= WHAT YOU NEED TO DO =
Where a line in the listing contains the string "agent", copy that line out.

= INPUT DATA =
»»

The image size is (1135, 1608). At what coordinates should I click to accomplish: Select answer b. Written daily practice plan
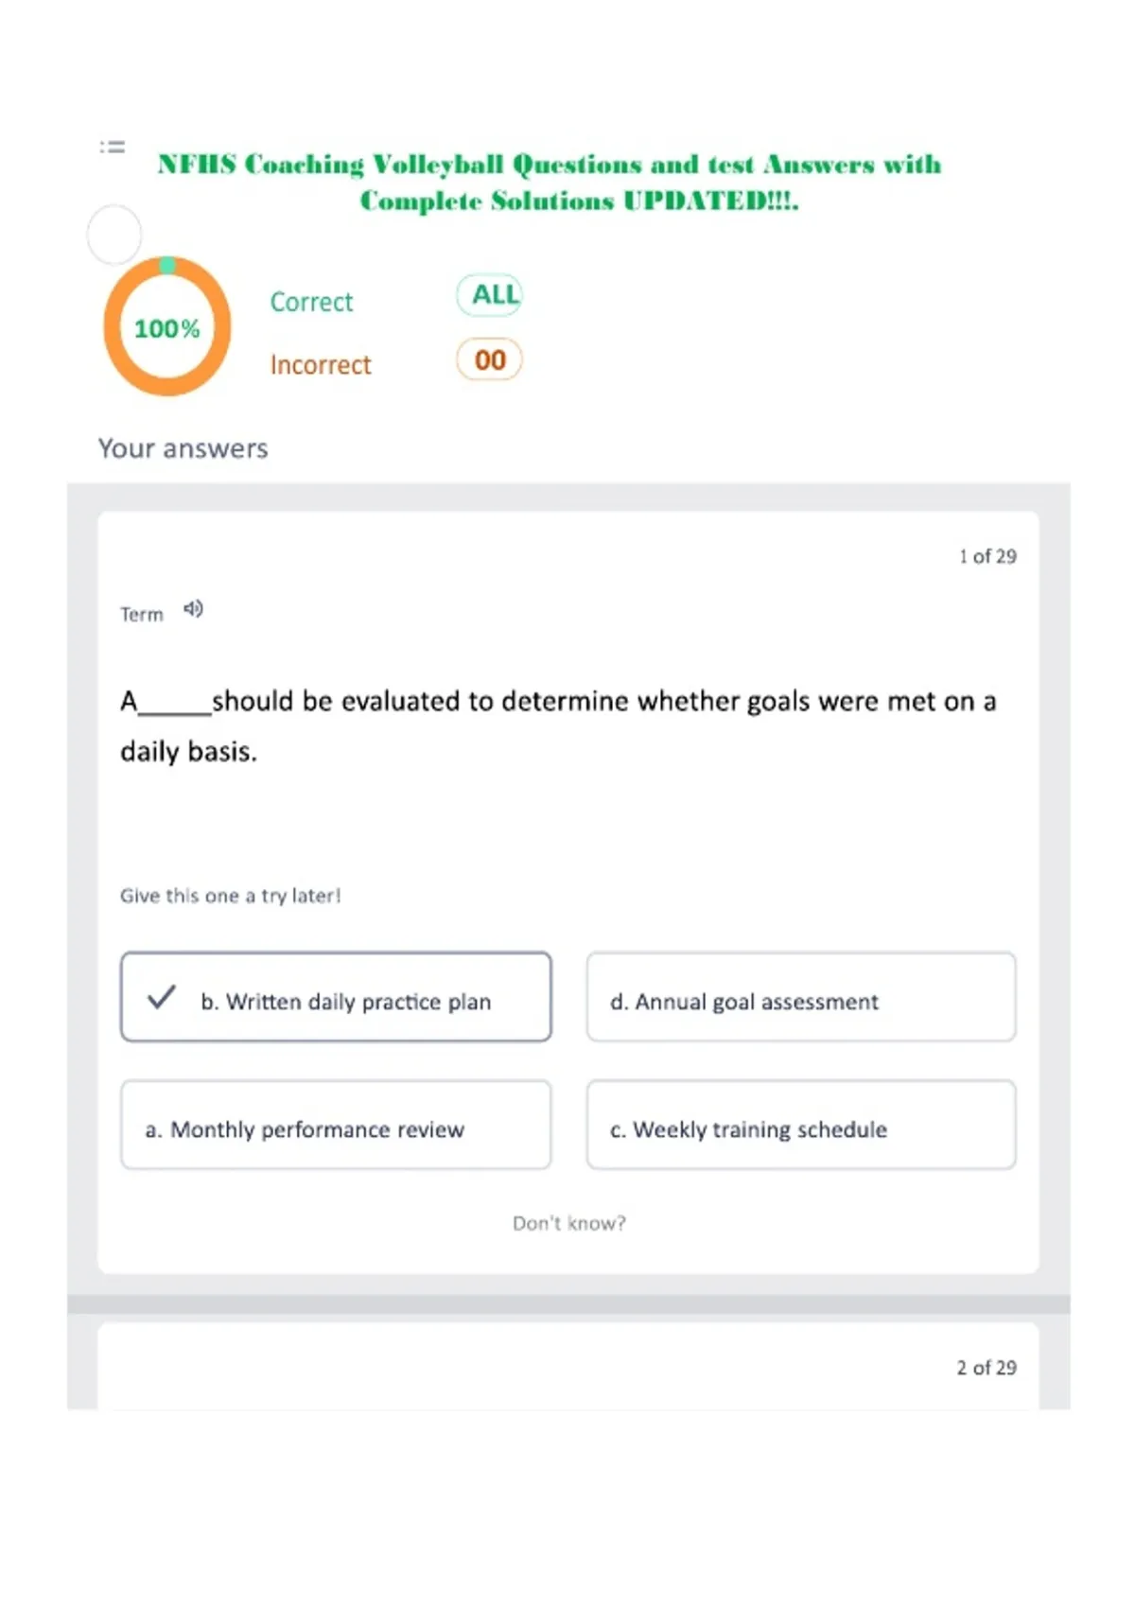pyautogui.click(x=336, y=997)
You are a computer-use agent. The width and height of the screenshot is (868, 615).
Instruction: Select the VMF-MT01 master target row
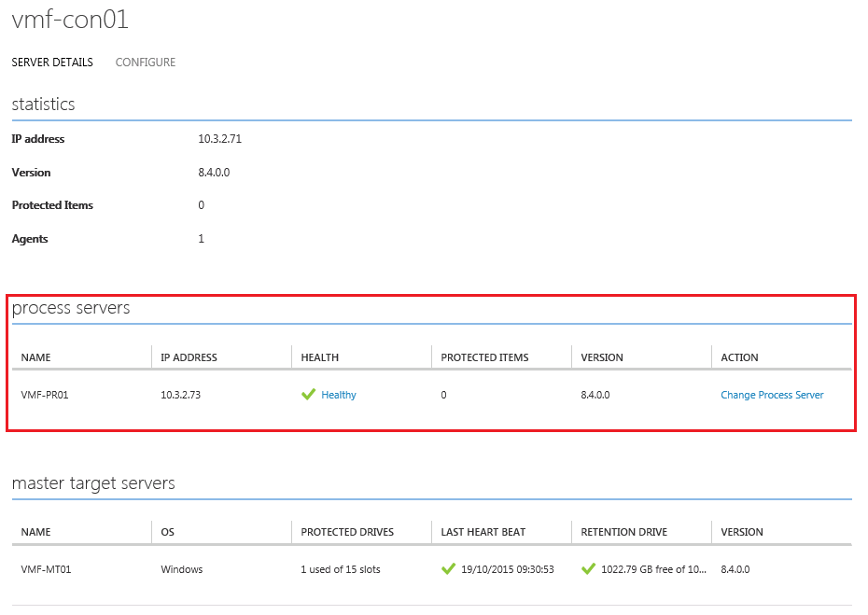coord(46,569)
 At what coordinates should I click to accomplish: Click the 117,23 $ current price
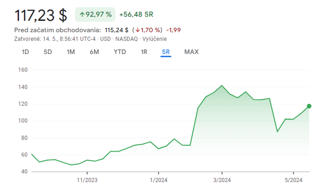click(x=41, y=16)
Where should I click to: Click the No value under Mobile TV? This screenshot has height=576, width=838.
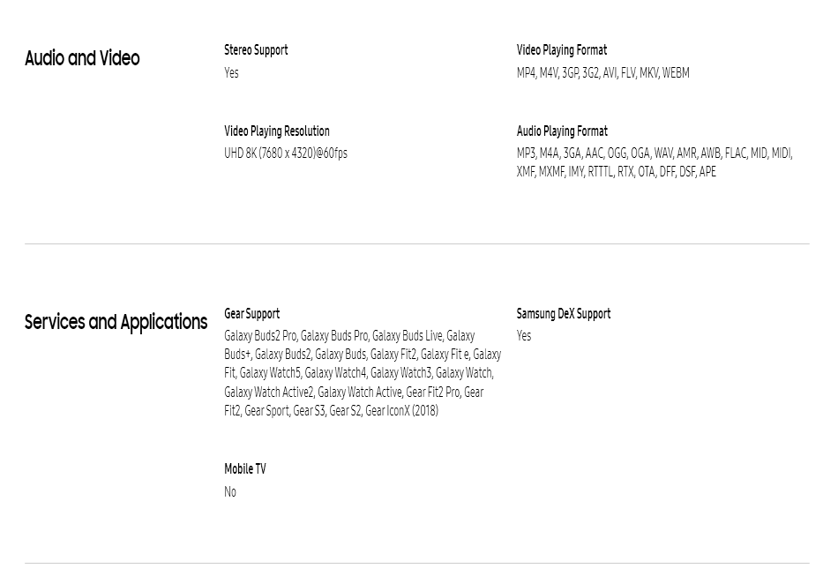pos(230,491)
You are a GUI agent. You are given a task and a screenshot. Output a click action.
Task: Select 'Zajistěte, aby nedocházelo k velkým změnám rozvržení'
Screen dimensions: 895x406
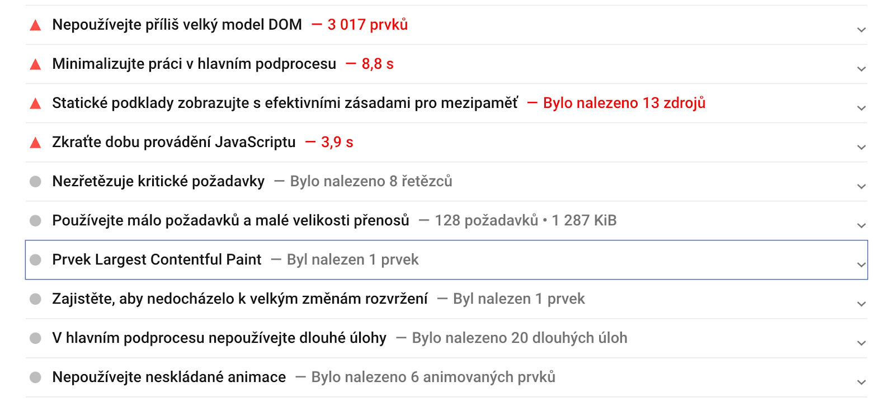pos(240,299)
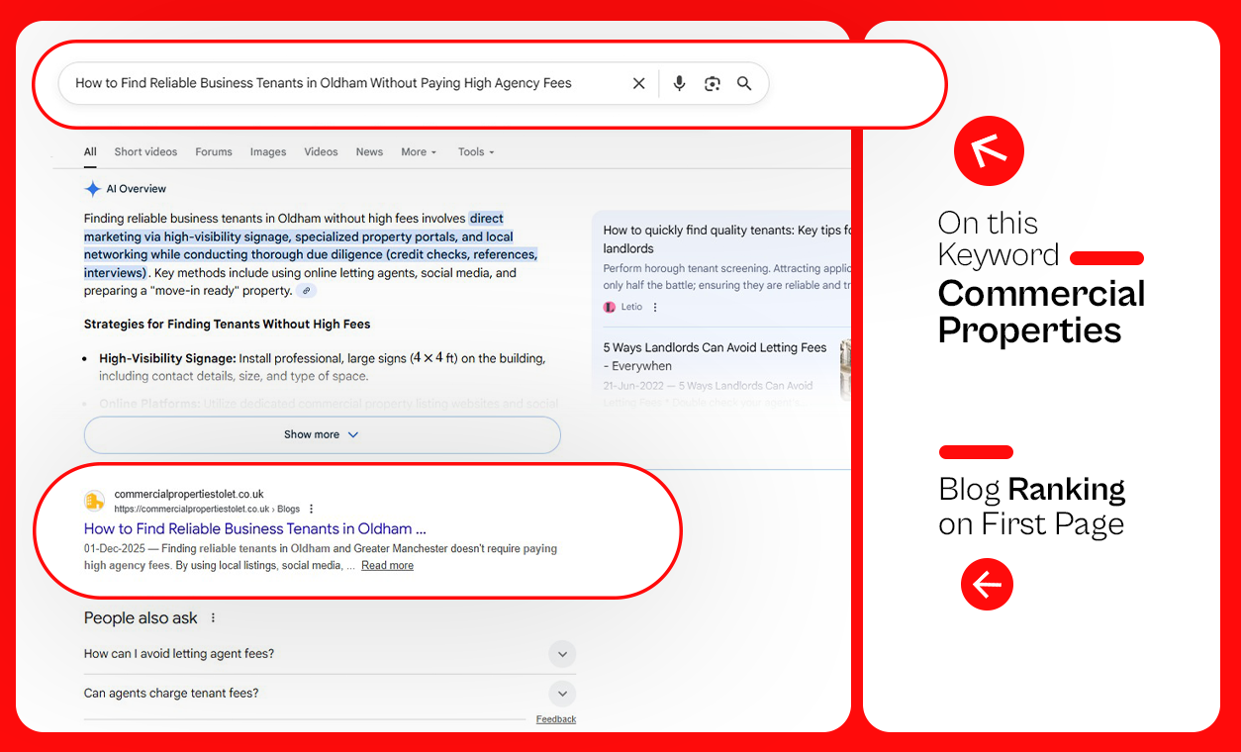
Task: Open Google Lens image search icon
Action: pos(712,84)
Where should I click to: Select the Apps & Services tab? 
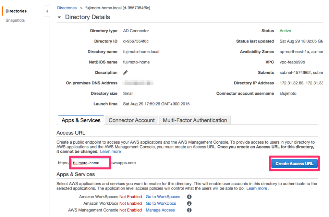(x=81, y=120)
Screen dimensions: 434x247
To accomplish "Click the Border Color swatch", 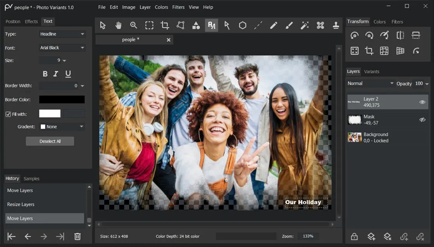I will click(61, 99).
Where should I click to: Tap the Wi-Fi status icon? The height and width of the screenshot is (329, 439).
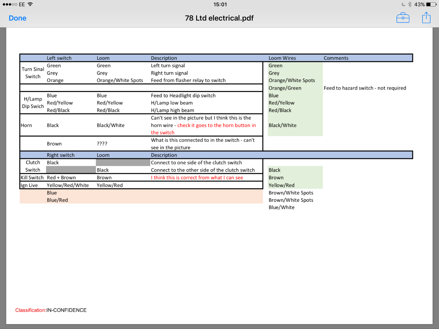[30, 4]
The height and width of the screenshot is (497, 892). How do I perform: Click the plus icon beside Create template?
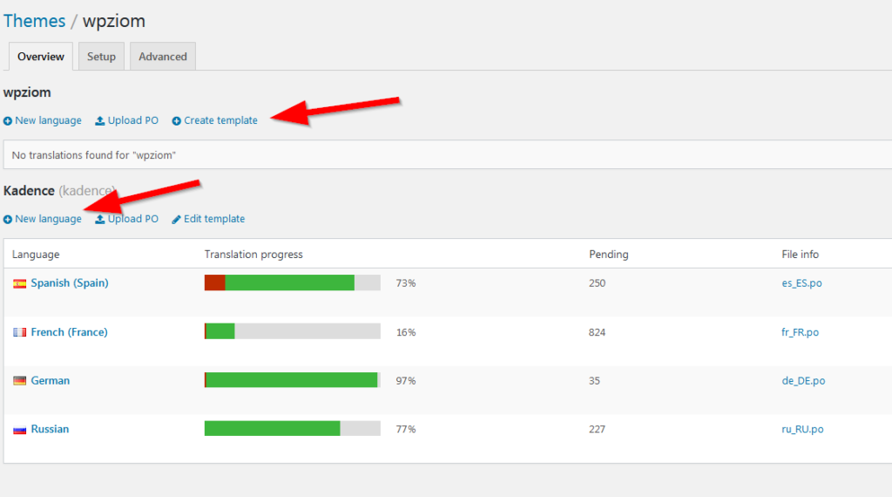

««

= RESPONSE AREA =
You are a computer-use agent. The width and height of the screenshot is (868, 615).
You are a GUI agent. You are given a task and a screenshot. Output a click action.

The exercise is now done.